> _Required action_
Only the lines from the one with "You are a computer-use agent. This" through the final line below belong in the answer, copied exactly and without pictures.

::::::

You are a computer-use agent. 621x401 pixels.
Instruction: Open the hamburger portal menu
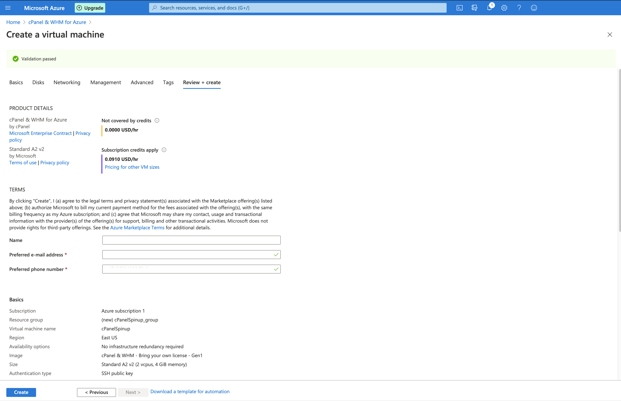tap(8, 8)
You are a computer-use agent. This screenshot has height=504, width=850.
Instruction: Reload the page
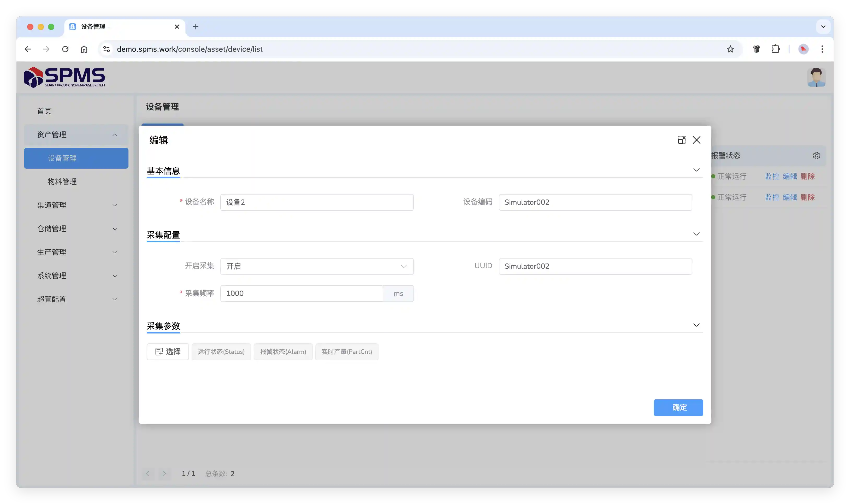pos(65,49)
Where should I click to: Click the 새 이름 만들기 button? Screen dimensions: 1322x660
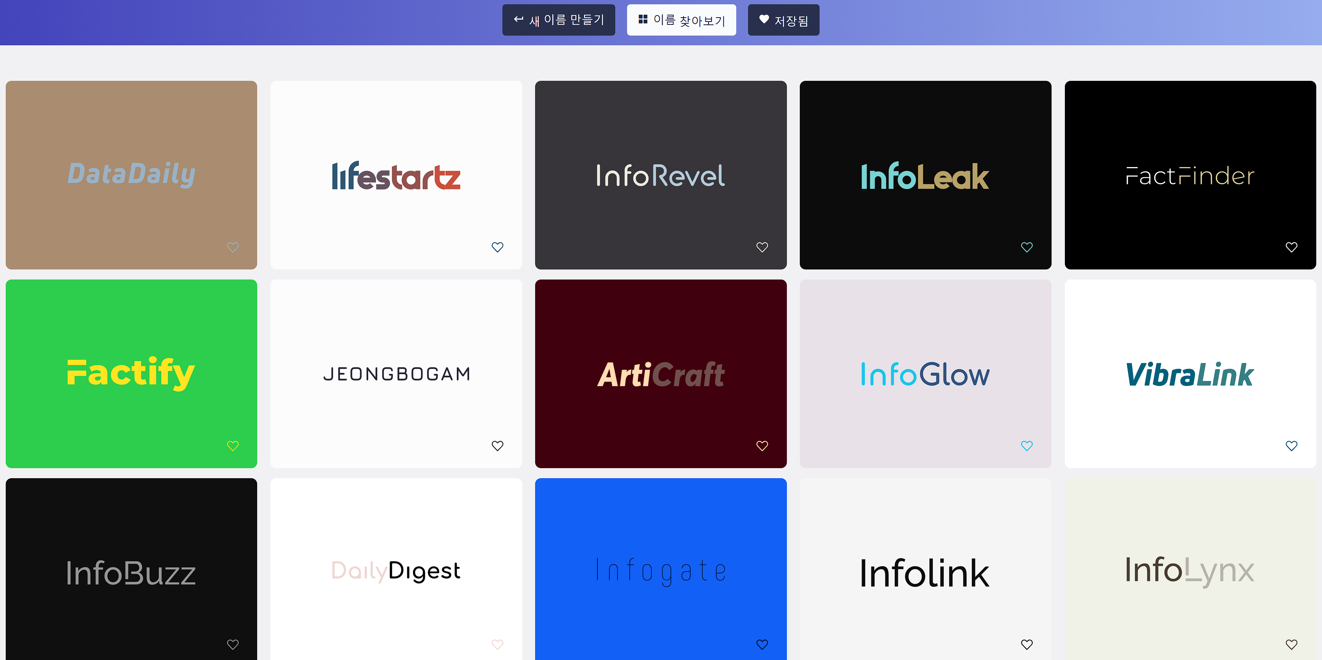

::::::

> _Solved problem_
You are a computer-use agent. This screenshot has height=504, width=850.
Instruction: Reload the page
pos(65,49)
Where should I click to: Click the 새 이름 만들기 button? Screen dimensions: 1322x660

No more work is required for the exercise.